▶ _Your objective_:
The full set of entries has to be output exactly.

▶ _Data records_:
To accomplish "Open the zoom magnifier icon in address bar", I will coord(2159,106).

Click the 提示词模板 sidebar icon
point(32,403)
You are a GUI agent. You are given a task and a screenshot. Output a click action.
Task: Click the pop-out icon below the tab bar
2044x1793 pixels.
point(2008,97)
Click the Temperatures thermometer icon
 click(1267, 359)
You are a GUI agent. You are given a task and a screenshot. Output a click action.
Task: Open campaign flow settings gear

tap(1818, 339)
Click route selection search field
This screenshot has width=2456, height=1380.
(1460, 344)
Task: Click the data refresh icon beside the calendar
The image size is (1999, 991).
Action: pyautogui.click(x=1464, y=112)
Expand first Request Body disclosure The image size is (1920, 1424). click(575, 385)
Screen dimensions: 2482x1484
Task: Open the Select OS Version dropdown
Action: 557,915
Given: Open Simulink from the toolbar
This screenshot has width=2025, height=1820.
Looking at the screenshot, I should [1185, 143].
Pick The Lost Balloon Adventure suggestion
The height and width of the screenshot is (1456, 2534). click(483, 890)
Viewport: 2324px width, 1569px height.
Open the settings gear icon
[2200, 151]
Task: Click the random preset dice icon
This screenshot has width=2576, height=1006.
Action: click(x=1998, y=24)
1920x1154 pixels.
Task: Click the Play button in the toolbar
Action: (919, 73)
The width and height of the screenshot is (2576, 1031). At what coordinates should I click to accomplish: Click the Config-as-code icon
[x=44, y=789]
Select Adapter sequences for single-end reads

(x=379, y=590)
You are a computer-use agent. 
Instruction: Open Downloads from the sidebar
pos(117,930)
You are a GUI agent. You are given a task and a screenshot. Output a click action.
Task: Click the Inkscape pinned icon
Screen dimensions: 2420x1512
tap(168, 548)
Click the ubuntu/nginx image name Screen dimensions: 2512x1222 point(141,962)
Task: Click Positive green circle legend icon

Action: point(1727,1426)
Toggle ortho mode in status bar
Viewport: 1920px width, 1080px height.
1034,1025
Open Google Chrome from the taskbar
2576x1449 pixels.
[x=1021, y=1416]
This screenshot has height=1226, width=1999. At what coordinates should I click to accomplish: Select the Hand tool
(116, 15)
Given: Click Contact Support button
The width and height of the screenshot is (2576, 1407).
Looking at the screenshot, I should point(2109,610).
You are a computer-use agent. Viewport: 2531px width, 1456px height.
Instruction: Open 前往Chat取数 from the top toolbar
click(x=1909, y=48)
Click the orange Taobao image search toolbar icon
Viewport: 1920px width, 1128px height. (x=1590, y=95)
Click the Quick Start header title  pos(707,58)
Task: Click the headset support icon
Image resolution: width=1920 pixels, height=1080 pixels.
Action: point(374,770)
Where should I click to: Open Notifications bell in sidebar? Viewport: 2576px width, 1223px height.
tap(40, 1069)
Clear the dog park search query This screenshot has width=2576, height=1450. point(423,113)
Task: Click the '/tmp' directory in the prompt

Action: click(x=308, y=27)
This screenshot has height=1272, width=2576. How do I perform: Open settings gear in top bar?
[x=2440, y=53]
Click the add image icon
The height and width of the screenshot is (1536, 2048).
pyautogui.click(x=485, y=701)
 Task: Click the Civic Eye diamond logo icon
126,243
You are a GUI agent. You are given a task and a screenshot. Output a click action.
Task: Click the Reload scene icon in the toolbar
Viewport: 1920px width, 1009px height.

▶ _Solution_:
To accomplish "Open the zoom magnifier icon in address bar", I will coord(2159,106).

Click the 提示词模板 sidebar icon
point(32,403)
You are a GUI agent. You are given a task and a screenshot. Output a click action.
Task: Click the pop-out icon below the tab bar
2044x1793 pixels.
point(2008,97)
Click the Temperatures thermometer icon
 click(1267, 359)
You are a GUI agent. You are given a task and a screenshot. Output a click action.
Task: Open campaign flow settings gear

tap(1818, 339)
Click route selection search field
This screenshot has width=2456, height=1380.
(1460, 344)
Task: Click the data refresh icon beside the calendar
The image size is (1999, 991).
Action: pyautogui.click(x=1464, y=112)
Expand first Request Body disclosure The image size is (1920, 1424). click(575, 385)
Screen dimensions: 2482x1484
Task: Open the Select OS Version dropdown
Action: 557,915
Given: Open Simulink from the toolbar
This screenshot has width=2025, height=1820.
Looking at the screenshot, I should [1185, 143].
Pick The Lost Balloon Adventure suggestion
The height and width of the screenshot is (1456, 2534). click(483, 890)
Viewport: 2324px width, 1569px height.
Open the settings gear icon
[2200, 151]
Task: Click the random preset dice icon
This screenshot has width=2576, height=1006.
Action: click(x=1998, y=24)
1920x1154 pixels.
Task: Click the Play button in the toolbar
Action: (919, 73)
The width and height of the screenshot is (2576, 1031). At what coordinates should I click to accomplish: Click the Config-as-code icon
[x=44, y=789]
Select Adapter sequences for single-end reads

(x=379, y=590)
You are a computer-use agent. 
Instruction: Open Downloads from the sidebar
pos(117,930)
You are a GUI agent. You are given a task and a screenshot. Output a click action.
Task: Click the Inkscape pinned icon
Screen dimensions: 2420x1512
tap(168, 548)
Click the ubuntu/nginx image name Screen dimensions: 2512x1222 point(141,962)
Task: Click Positive green circle legend icon

Action: point(1727,1426)
Toggle ortho mode in status bar
Viewport: 1920px width, 1080px height.
1034,1025
Open Google Chrome from the taskbar
2576x1449 pixels.
[x=1021, y=1416]
This screenshot has height=1226, width=1999. At what coordinates should I click to accomplish: Select the Hand tool
(116, 15)
Given: Click Contact Support button
The width and height of the screenshot is (2576, 1407).
Looking at the screenshot, I should point(2109,610).
You are a computer-use agent. Viewport: 2531px width, 1456px height.
Instruction: Open 前往Chat取数 from the top toolbar
click(x=1909, y=48)
Click the orange Taobao image search toolbar icon
Viewport: 1920px width, 1128px height. (x=1590, y=95)
Click the Quick Start header title  pos(707,58)
Task: Click the headset support icon
Image resolution: width=1920 pixels, height=1080 pixels.
Action: point(374,770)
Where should I click to: Open Notifications bell in sidebar? Viewport: 2576px width, 1223px height.
tap(40, 1069)
Clear the dog park search query This screenshot has width=2576, height=1450. point(423,113)
Task: Click the '/tmp' directory in the prompt

Action: click(x=308, y=27)
This screenshot has height=1272, width=2576. How do I perform: Open settings gear in top bar?
[x=2440, y=53]
Click the add image icon
The height and width of the screenshot is (1536, 2048).
pyautogui.click(x=485, y=701)
 Task: Click the Civic Eye diamond logo icon
126,243
You are a GUI agent. You are given a task and a screenshot. Output a click action.
Task: Click the Reload scene icon in the toolbar
Viewport: 1920px width, 1009px height.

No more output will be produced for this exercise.